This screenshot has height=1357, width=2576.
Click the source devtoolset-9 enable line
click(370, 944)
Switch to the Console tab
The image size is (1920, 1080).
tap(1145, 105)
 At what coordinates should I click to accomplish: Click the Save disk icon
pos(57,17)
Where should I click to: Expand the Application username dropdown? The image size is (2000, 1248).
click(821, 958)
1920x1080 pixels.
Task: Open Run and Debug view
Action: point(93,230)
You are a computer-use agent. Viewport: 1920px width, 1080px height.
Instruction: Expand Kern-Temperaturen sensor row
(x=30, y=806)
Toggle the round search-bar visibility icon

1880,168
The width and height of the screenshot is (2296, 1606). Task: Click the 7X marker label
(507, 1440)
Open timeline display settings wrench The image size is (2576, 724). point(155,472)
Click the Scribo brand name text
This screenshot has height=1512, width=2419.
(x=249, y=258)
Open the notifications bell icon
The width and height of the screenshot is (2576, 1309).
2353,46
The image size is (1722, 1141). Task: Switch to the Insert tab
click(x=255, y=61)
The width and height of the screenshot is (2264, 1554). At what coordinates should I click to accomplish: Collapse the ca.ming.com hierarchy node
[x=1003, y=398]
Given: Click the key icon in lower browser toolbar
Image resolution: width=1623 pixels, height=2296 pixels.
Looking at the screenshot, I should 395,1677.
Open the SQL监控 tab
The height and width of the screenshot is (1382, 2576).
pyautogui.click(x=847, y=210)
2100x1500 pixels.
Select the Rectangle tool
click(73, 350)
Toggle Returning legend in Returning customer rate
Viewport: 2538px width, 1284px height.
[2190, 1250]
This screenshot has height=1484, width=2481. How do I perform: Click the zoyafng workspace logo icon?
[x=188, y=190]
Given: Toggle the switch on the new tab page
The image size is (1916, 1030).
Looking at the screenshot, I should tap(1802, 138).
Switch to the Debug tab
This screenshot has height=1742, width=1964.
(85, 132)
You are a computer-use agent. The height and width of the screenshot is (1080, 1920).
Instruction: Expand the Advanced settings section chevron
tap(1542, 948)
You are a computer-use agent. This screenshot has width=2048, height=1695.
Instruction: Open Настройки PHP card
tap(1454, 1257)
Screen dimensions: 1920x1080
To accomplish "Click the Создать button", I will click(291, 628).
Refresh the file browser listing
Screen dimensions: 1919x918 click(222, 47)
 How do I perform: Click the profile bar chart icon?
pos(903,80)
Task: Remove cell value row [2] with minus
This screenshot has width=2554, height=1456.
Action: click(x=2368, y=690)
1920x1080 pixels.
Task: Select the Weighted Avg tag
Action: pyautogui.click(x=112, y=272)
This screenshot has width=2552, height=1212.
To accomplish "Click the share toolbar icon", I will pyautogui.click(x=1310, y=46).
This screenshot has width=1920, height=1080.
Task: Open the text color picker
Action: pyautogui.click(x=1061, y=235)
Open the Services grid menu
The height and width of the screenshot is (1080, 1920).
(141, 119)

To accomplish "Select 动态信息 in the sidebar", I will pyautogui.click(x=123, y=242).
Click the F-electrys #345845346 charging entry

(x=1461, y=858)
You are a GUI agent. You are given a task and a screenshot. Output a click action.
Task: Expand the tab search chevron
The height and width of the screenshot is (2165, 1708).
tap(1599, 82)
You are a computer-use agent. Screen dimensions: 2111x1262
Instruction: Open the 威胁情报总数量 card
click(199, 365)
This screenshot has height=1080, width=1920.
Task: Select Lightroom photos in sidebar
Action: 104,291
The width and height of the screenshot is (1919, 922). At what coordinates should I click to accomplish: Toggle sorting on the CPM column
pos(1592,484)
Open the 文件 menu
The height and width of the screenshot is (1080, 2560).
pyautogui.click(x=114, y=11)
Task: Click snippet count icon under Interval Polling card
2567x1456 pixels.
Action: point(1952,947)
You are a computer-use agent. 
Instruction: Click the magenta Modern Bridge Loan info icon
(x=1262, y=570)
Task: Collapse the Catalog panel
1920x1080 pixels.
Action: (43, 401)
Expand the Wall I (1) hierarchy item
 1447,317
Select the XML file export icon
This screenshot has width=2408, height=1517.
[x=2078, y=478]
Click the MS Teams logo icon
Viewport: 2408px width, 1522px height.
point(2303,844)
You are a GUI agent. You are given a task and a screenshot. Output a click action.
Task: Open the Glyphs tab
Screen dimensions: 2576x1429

----------

* [Assigned task] Reproduce all of the material above word for word.

* [Output for this exercise]
This screenshot has height=1357, width=2576.
Click the source devtoolset-9 enable line
click(370, 944)
Switch to the Console tab
The image size is (1920, 1080).
tap(1145, 105)
 At what coordinates should I click to accomplish: Click the Save disk icon
pos(57,17)
Where should I click to: Expand the Application username dropdown? The image size is (2000, 1248).
click(821, 958)
1920x1080 pixels.
Task: Open Run and Debug view
Action: point(93,230)
You are a computer-use agent. Viewport: 1920px width, 1080px height.
Instruction: Expand Kern-Temperaturen sensor row
(x=30, y=806)
Toggle the round search-bar visibility icon

1880,168
The width and height of the screenshot is (2296, 1606). Task: Click the 7X marker label
(507, 1440)
Open timeline display settings wrench The image size is (2576, 724). point(155,472)
Click the Scribo brand name text
This screenshot has height=1512, width=2419.
(x=249, y=258)
Open the notifications bell icon
The width and height of the screenshot is (2576, 1309).
2353,46
The image size is (1722, 1141). Task: Switch to the Insert tab
click(x=255, y=61)
The width and height of the screenshot is (2264, 1554). At what coordinates should I click to accomplish: Collapse the ca.ming.com hierarchy node
[x=1003, y=398]
Given: Click the key icon in lower browser toolbar
Image resolution: width=1623 pixels, height=2296 pixels.
Looking at the screenshot, I should 395,1677.
Open the SQL监控 tab
The height and width of the screenshot is (1382, 2576).
pyautogui.click(x=847, y=210)
2100x1500 pixels.
Select the Rectangle tool
click(73, 350)
Toggle Returning legend in Returning customer rate
Viewport: 2538px width, 1284px height.
[2190, 1250]
This screenshot has height=1484, width=2481. How do I perform: Click the zoyafng workspace logo icon?
[x=188, y=190]
Given: Toggle the switch on the new tab page
The image size is (1916, 1030).
Looking at the screenshot, I should tap(1802, 138).
Switch to the Debug tab
This screenshot has height=1742, width=1964.
(85, 132)
You are a computer-use agent. The height and width of the screenshot is (1080, 1920).
Instruction: Expand the Advanced settings section chevron
tap(1542, 948)
You are a computer-use agent. This screenshot has width=2048, height=1695.
Instruction: Open Настройки PHP card
tap(1454, 1257)
Screen dimensions: 1920x1080
To accomplish "Click the Создать button", I will click(291, 628).
Refresh the file browser listing
Screen dimensions: 1919x918 click(222, 47)
 How do I perform: Click the profile bar chart icon?
pos(903,80)
Task: Remove cell value row [2] with minus
This screenshot has width=2554, height=1456.
Action: click(x=2368, y=690)
1920x1080 pixels.
Task: Select the Weighted Avg tag
Action: pyautogui.click(x=112, y=272)
This screenshot has width=2552, height=1212.
To accomplish "Click the share toolbar icon", I will pyautogui.click(x=1310, y=46).
This screenshot has width=1920, height=1080.
Task: Open the text color picker
Action: pyautogui.click(x=1061, y=235)
Open the Services grid menu
The height and width of the screenshot is (1080, 1920).
(141, 119)

To accomplish "Select 动态信息 in the sidebar", I will pyautogui.click(x=123, y=242).
Click the F-electrys #345845346 charging entry

(x=1461, y=858)
You are a GUI agent. You are given a task and a screenshot. Output a click action.
Task: Expand the tab search chevron
The height and width of the screenshot is (2165, 1708).
tap(1599, 82)
You are a computer-use agent. Screen dimensions: 2111x1262
Instruction: Open the 威胁情报总数量 card
click(199, 365)
This screenshot has height=1080, width=1920.
Task: Select Lightroom photos in sidebar
Action: 104,291
The width and height of the screenshot is (1919, 922). At what coordinates should I click to accomplish: Toggle sorting on the CPM column
pos(1592,484)
Open the 文件 menu
The height and width of the screenshot is (1080, 2560).
pyautogui.click(x=114, y=11)
Task: Click snippet count icon under Interval Polling card
2567x1456 pixels.
Action: point(1952,947)
You are a computer-use agent. 
Instruction: Click the magenta Modern Bridge Loan info icon
(x=1262, y=570)
Task: Collapse the Catalog panel
1920x1080 pixels.
Action: (43, 401)
Expand the Wall I (1) hierarchy item
 1447,317
Select the XML file export icon
This screenshot has width=2408, height=1517.
[x=2078, y=478]
Click the MS Teams logo icon
Viewport: 2408px width, 1522px height.
point(2303,844)
You are a GUI agent. You are given a task and a screenshot. Output a click action.
Task: Open the Glyphs tab
Screen dimensions: 2576x1429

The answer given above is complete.